Literatura para todos: Biblioteca Pública de Taquara conta com acervo acessível para cegos

Pessoas cegas ou com baixa visão que moram em Taquara e em cidades vizinhas têm à disposição um acervo acessível em Braille e audiolivros na Biblioteca Pública Municipal Professor Rodolfo Dietschi. O local possui cerca de 150 publicações acessíveis, sendo aproximadamente 50 títulos em Braille e mais de 100 audiolivros.
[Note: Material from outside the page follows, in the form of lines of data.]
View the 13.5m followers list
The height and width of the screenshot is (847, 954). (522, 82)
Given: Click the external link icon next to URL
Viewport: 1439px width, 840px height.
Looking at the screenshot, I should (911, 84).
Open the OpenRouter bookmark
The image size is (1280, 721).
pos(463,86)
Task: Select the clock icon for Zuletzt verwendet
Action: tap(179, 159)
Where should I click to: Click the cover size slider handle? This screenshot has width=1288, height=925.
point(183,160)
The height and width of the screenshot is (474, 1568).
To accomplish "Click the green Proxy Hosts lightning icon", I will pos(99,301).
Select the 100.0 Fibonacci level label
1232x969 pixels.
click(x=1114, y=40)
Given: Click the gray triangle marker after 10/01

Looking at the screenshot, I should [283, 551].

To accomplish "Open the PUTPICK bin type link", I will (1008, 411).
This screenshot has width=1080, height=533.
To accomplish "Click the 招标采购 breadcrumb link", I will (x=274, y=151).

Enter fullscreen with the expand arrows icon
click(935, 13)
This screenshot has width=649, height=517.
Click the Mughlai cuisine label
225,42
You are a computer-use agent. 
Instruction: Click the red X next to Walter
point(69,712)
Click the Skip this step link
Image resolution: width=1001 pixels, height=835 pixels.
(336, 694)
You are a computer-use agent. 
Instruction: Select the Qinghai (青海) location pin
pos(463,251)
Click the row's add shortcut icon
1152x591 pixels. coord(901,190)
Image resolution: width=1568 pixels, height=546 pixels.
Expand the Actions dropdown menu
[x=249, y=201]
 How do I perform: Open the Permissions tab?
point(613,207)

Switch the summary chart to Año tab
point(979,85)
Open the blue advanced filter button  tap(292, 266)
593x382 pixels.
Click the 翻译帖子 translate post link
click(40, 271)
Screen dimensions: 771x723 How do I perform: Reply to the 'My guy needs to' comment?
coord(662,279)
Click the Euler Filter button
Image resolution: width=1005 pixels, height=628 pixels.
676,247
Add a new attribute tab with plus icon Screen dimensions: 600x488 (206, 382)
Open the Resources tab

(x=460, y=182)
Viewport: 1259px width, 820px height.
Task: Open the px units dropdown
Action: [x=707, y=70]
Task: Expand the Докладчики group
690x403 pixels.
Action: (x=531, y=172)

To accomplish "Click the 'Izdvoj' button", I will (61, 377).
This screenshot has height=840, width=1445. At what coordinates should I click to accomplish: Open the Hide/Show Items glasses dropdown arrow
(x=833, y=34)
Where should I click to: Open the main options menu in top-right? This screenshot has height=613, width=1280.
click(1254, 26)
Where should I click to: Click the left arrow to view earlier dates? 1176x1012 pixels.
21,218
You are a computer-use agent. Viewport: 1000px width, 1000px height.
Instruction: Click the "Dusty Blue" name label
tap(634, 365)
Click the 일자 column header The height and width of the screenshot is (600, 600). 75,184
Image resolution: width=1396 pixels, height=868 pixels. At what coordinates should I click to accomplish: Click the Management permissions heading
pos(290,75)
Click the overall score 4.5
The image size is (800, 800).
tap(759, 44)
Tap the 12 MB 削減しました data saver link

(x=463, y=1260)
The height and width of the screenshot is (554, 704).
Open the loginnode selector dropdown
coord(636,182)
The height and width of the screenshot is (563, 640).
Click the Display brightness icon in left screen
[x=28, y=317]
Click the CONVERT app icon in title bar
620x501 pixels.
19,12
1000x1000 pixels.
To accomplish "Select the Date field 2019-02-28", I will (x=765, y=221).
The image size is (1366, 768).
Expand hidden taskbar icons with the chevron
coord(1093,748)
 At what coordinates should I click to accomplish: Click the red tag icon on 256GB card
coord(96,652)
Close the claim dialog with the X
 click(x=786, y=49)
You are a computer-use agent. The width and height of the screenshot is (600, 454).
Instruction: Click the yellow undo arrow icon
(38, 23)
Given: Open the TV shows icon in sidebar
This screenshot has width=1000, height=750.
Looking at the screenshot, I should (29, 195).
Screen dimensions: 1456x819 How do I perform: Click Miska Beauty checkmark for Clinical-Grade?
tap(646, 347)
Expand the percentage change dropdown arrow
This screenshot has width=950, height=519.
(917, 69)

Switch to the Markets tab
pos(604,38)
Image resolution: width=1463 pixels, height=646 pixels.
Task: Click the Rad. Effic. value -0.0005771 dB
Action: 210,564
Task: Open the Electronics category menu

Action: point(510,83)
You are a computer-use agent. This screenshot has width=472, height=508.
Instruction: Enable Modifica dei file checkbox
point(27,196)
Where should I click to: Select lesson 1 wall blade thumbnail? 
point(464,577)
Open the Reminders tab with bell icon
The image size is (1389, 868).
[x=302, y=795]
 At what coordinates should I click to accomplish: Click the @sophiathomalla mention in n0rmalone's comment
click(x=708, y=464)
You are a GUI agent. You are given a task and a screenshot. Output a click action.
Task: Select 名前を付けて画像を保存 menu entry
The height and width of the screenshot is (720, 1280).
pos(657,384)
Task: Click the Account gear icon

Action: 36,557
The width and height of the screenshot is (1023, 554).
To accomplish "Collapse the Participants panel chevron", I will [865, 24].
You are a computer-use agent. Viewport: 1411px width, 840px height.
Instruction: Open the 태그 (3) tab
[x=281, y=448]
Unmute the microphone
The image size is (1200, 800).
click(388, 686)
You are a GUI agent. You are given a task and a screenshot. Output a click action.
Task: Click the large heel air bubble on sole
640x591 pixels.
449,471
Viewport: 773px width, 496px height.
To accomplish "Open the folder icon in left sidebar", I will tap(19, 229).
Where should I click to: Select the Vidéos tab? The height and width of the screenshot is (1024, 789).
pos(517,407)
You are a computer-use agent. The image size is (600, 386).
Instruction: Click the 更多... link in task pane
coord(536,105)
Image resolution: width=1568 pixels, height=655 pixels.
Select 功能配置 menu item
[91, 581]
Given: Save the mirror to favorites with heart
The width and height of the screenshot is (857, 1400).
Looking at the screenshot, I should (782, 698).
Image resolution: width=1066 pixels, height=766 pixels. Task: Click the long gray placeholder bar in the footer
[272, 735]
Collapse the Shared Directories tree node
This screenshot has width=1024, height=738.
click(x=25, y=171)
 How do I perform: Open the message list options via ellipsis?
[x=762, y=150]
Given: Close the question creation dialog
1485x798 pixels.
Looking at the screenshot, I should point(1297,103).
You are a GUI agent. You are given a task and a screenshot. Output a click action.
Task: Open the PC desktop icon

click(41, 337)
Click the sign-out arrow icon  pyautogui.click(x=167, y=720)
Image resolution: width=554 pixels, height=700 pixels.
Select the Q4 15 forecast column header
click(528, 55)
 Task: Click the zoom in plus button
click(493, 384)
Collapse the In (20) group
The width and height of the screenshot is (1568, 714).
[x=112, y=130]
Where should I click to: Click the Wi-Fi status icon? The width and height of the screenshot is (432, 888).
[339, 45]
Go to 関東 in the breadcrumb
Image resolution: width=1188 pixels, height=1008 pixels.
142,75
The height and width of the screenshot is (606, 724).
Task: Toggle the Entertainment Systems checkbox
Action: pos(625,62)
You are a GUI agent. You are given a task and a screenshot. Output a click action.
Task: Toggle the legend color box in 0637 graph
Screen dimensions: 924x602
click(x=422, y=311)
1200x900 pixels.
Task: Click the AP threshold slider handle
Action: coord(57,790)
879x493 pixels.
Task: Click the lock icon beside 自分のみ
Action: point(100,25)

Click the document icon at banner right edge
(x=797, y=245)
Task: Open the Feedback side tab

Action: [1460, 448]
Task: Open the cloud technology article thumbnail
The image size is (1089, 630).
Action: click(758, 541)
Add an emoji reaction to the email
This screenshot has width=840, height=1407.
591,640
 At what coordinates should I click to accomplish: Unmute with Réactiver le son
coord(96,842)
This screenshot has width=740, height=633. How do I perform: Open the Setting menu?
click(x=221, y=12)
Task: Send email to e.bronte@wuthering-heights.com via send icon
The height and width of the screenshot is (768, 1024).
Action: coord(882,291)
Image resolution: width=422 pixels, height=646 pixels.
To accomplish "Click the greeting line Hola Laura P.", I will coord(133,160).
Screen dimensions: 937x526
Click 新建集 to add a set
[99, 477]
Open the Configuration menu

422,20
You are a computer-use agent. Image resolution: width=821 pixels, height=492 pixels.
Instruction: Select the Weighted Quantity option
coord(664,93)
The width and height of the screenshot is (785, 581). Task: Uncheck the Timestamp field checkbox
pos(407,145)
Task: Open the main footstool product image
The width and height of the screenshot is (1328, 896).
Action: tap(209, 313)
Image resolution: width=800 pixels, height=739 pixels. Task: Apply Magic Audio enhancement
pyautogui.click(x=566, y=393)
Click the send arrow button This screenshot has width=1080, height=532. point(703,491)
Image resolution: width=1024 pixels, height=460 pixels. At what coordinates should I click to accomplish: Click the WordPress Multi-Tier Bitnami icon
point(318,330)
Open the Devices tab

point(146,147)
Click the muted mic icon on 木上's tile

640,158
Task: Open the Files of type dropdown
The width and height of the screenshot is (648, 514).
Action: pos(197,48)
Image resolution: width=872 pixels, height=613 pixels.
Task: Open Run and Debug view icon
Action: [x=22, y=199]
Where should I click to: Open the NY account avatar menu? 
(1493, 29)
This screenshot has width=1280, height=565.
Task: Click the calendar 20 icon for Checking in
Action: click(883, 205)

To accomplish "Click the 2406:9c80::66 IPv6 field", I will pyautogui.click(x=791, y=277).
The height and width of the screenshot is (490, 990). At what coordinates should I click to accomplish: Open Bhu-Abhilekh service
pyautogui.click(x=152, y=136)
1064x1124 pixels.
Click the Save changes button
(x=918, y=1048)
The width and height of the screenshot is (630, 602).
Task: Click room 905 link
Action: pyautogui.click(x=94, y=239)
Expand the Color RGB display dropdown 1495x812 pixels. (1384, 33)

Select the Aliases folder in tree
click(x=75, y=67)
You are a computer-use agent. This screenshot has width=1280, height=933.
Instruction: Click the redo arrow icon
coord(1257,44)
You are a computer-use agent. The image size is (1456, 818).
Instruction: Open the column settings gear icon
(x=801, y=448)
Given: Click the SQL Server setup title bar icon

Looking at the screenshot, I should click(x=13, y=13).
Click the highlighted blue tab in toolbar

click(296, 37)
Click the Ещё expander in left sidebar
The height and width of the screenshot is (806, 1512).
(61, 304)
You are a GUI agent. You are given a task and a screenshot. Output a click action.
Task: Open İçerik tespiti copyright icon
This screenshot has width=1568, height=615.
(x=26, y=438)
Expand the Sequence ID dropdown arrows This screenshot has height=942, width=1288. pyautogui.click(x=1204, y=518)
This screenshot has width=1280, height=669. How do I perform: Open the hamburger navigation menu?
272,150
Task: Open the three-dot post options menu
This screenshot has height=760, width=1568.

A maior parte da coleção é de literatura, seja romance, poesia, livros infanto-juvenis, além de obras de não-ficção como folclore, música e culinária. 

De acordo com a bibliotecária Marianna Cunha, há uma estante cheia de livros acessíveis no local. “Eventualmente estamos recebendo mais publicações em Braille e audiolivro, mas temos poucos acessos no momento. Por isso a importância de mostrarmos este espaço para a comunidade que é cega ou tem baixa visão, para que saibam que o acesso a estas obras está disponível aqui na biblioteca”, conta. Os livros com acessibilidade também podem ser retirados por empréstimo, assim como o restante do acervo, sendo emprestados por 15 dias corridos, com a possibilidade de duas renovações pelo mesmo período. “Além disso, não precisa ser morador de Taquara para retirar um livro aqui. Só é necessário fazer um cadastro gratuito, trazendo um documento de identidade”, completa a bibliotecária. 

A Biblioteca Municipal fica na Rua Nelson Renck, 2957, Bairro Centro, próximo da Prefeitura de Taquara, e atende de segunda à quinta-feira, das 7h30 às 17h, e nas sextas-feiras, das 7h30 às 13h30. 

Acervo para todos

Marianna lembra que a Biblioteca Municipal, em seu próprio conceito, é um espaço de igualdade de acesso ao conhecimento, à cultura e à educação, onde todos devem encontrar documentos adequados às suas necessidades. “É essencial que as coleções sejam de elevada qualidade e atendam às demandas locais. A coleção acessível busca assegurar a cada pessoa os meios para educação e desenvolvimento da imaginação e criatividade de jovens e adultos, em formatos muitas vezes não encontrados no comércio tradicional, casos do Braille e audiolivros”, destaca.

A prefeita Sirlei Silveira também reconhece a importância deste acervo disponível para a comunidade. “A leitura desperta conhecimento, nos traz reflexões e permite expandirmos o nosso imaginário. E proporcionar isso para todos é algo fundamental. É muito bom saber que temos em nossa Biblioteca Municipal uma coleção acessível para cegos, possibilitando que qualquer cidadão possa ter acesso aos livros em nosso Município, tornando este espaço cada vez mais democrático”, frisa.

Grupo de convivência

Além do espaço reservado para o acervo com acessibilidade, a Biblioteca Municipal conta com diversas salas de estudos, que podem ser ocupadas pela comunidade durante seu horário de expediente. Inclusive, há a possibilidade de que estes espaços venham a ser ocupados futuramente pelo grupo de convivência Acessibilidade e Inclusão, criado pelo professor Leandro da Silva Pacheco. Ele deu aulas de inclusão em escolas de Taquara, motivado pelas experiências que tem com sua filha, a professora de informática Camila Cunchert Pacheco, que é cega.

“Nosso grupo já veio em outras oportunidades até a Biblioteca para a leitura de livros em Braille há alguns anos, ainda em outro endereço. Mas agora, conhecendo este espaço, pretendemos voltar. A leitura de livros físicos continua importante, mesmo com o avanço da tecnologia presente nos celulares de hoje em dia, com suas múltiplas funções de áudio”, ressalta Leandro, que disponibilizou seu telefone de contato para a participação de novos membros do grupo, através do número (51) 99528-6100.

Camila aprendeu a ler em Braille aos 7 anos de idade junto com o pai, na Associação dos Deficientes Visuais de Novo Hamburgo (Adevis-NH). Ela ressalta que a presença do grupo de convivência na Biblioteca Municipal será uma forma de integração entre todos. Atualmente, são 21 pessoas cegas ou com baixa visão que participam do grupo, sendo moradores de Taquara e cidades vizinhas. “Já fomos no Festival de Cinema de Gramado, em jogos de futebol e também em diversas outras ações de acessibilidade. Fico feliz de que aqui tenha um espaço maior para a leitura em Braille, até para não perdermos o contato com esta forma de leitura. Inclusive, ainda tenho muitos livros de quando eu era criança e pretendo doá-los para cá”, conta.